**Your objective**
Rewrite all of the records below, replacing "Tomas Winston" with "Sign In" and keeping everything else unchanged.

>> Start

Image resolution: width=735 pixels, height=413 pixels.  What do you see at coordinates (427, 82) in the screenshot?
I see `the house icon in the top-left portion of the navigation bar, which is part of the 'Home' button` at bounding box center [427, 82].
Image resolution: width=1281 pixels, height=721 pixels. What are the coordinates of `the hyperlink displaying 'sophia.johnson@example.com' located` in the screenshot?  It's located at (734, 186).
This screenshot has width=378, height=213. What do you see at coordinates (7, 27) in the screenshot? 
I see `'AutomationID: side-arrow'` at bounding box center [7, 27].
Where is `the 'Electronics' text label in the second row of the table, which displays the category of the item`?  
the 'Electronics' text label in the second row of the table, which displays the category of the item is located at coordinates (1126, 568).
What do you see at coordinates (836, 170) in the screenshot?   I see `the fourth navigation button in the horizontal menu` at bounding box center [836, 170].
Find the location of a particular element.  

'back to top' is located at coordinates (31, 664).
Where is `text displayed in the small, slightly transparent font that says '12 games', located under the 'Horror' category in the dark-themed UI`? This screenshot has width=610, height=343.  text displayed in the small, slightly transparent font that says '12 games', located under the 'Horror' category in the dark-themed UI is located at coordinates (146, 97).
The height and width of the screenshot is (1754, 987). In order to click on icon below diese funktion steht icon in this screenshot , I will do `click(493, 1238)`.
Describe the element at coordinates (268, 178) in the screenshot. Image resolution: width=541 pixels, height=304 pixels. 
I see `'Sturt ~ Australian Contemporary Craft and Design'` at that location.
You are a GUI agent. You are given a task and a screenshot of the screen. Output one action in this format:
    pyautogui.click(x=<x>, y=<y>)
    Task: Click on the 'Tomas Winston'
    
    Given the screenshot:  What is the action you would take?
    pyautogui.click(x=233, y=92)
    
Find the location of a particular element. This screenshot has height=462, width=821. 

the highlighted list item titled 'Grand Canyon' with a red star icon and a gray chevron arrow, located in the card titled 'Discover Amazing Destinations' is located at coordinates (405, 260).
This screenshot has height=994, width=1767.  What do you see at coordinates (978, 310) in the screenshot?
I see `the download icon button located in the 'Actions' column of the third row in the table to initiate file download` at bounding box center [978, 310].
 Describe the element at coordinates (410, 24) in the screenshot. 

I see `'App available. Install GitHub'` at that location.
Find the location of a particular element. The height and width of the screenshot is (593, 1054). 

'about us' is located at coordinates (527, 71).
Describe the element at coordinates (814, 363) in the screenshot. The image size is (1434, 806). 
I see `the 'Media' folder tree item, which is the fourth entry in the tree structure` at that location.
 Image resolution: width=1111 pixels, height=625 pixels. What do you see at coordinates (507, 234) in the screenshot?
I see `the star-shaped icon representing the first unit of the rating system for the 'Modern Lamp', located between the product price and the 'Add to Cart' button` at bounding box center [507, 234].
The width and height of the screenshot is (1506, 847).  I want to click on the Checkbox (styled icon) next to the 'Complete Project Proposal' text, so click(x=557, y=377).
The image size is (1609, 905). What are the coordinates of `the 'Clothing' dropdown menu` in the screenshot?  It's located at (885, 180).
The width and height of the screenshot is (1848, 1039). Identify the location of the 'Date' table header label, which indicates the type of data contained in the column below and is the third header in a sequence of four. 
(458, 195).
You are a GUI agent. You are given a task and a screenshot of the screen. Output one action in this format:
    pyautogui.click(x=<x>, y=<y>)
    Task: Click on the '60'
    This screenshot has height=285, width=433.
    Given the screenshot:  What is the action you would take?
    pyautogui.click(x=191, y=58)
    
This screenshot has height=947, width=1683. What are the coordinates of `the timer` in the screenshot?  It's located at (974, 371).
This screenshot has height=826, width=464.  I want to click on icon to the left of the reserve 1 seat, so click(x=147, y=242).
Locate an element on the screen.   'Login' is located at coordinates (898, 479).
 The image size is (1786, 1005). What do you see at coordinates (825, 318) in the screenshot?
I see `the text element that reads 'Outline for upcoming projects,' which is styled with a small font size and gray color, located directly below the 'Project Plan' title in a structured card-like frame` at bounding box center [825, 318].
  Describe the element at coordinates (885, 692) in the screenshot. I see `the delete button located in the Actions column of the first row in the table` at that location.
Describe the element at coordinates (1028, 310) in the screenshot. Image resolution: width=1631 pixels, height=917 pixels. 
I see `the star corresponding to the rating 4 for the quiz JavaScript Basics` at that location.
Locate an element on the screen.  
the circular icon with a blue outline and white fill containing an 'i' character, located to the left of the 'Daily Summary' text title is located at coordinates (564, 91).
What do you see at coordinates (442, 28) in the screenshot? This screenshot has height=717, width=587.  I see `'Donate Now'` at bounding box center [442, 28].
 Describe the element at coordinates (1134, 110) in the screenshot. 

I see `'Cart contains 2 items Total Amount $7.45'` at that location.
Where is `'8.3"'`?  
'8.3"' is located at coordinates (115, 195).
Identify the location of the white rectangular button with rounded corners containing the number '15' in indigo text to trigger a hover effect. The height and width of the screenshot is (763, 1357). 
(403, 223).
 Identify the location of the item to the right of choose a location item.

>> End

**Response to the exercise**
Image resolution: width=735 pixels, height=413 pixels.  What do you see at coordinates (427, 82) in the screenshot?
I see `the house icon in the top-left portion of the navigation bar, which is part of the 'Home' button` at bounding box center [427, 82].
Image resolution: width=1281 pixels, height=721 pixels. What are the coordinates of `the hyperlink displaying 'sophia.johnson@example.com' located` in the screenshot?  It's located at (734, 186).
This screenshot has width=378, height=213. What do you see at coordinates (7, 27) in the screenshot? 
I see `'AutomationID: side-arrow'` at bounding box center [7, 27].
Where is `the 'Electronics' text label in the second row of the table, which displays the category of the item`?  
the 'Electronics' text label in the second row of the table, which displays the category of the item is located at coordinates (1126, 568).
What do you see at coordinates (836, 170) in the screenshot?   I see `the fourth navigation button in the horizontal menu` at bounding box center [836, 170].
Find the location of a particular element.  

'back to top' is located at coordinates (31, 664).
Where is `text displayed in the small, slightly transparent font that says '12 games', located under the 'Horror' category in the dark-themed UI`? This screenshot has width=610, height=343.  text displayed in the small, slightly transparent font that says '12 games', located under the 'Horror' category in the dark-themed UI is located at coordinates (146, 97).
The height and width of the screenshot is (1754, 987). In order to click on icon below diese funktion steht icon in this screenshot , I will do `click(493, 1238)`.
Describe the element at coordinates (268, 178) in the screenshot. Image resolution: width=541 pixels, height=304 pixels. 
I see `'Sturt ~ Australian Contemporary Craft and Design'` at that location.
You are a GUI agent. You are given a task and a screenshot of the screen. Output one action in this format:
    pyautogui.click(x=<x>, y=<y>)
    Task: Click on the 'Sign In'
    
    Given the screenshot:  What is the action you would take?
    pyautogui.click(x=233, y=92)
    
Find the location of a particular element. This screenshot has height=462, width=821. 

the highlighted list item titled 'Grand Canyon' with a red star icon and a gray chevron arrow, located in the card titled 'Discover Amazing Destinations' is located at coordinates (405, 260).
This screenshot has height=994, width=1767.  What do you see at coordinates (978, 310) in the screenshot?
I see `the download icon button located in the 'Actions' column of the third row in the table to initiate file download` at bounding box center [978, 310].
 Describe the element at coordinates (410, 24) in the screenshot. 

I see `'App available. Install GitHub'` at that location.
Find the location of a particular element. The height and width of the screenshot is (593, 1054). 

'about us' is located at coordinates (527, 71).
Describe the element at coordinates (814, 363) in the screenshot. The image size is (1434, 806). 
I see `the 'Media' folder tree item, which is the fourth entry in the tree structure` at that location.
 Image resolution: width=1111 pixels, height=625 pixels. What do you see at coordinates (507, 234) in the screenshot?
I see `the star-shaped icon representing the first unit of the rating system for the 'Modern Lamp', located between the product price and the 'Add to Cart' button` at bounding box center [507, 234].
The width and height of the screenshot is (1506, 847).  I want to click on the Checkbox (styled icon) next to the 'Complete Project Proposal' text, so click(x=557, y=377).
The image size is (1609, 905). What are the coordinates of `the 'Clothing' dropdown menu` in the screenshot?  It's located at (885, 180).
The width and height of the screenshot is (1848, 1039). Identify the location of the 'Date' table header label, which indicates the type of data contained in the column below and is the third header in a sequence of four. 
(458, 195).
You are a GUI agent. You are given a task and a screenshot of the screen. Output one action in this format:
    pyautogui.click(x=<x>, y=<y>)
    Task: Click on the '60'
    This screenshot has height=285, width=433.
    Given the screenshot:  What is the action you would take?
    pyautogui.click(x=191, y=58)
    
This screenshot has height=947, width=1683. What are the coordinates of `the timer` in the screenshot?  It's located at (974, 371).
This screenshot has height=826, width=464.  I want to click on icon to the left of the reserve 1 seat, so click(x=147, y=242).
Locate an element on the screen.   'Login' is located at coordinates (898, 479).
 The image size is (1786, 1005). What do you see at coordinates (825, 318) in the screenshot?
I see `the text element that reads 'Outline for upcoming projects,' which is styled with a small font size and gray color, located directly below the 'Project Plan' title in a structured card-like frame` at bounding box center [825, 318].
  Describe the element at coordinates (885, 692) in the screenshot. I see `the delete button located in the Actions column of the first row in the table` at that location.
Describe the element at coordinates (1028, 310) in the screenshot. Image resolution: width=1631 pixels, height=917 pixels. 
I see `the star corresponding to the rating 4 for the quiz JavaScript Basics` at that location.
Locate an element on the screen.  
the circular icon with a blue outline and white fill containing an 'i' character, located to the left of the 'Daily Summary' text title is located at coordinates (564, 91).
What do you see at coordinates (442, 28) in the screenshot? This screenshot has height=717, width=587.  I see `'Donate Now'` at bounding box center [442, 28].
 Describe the element at coordinates (1134, 110) in the screenshot. 

I see `'Cart contains 2 items Total Amount $7.45'` at that location.
Where is `'8.3"'`?  
'8.3"' is located at coordinates (115, 195).
Identify the location of the white rectangular button with rounded corners containing the number '15' in indigo text to trigger a hover effect. The height and width of the screenshot is (763, 1357). 
(403, 223).
 Identify the location of the item to the right of choose a location item.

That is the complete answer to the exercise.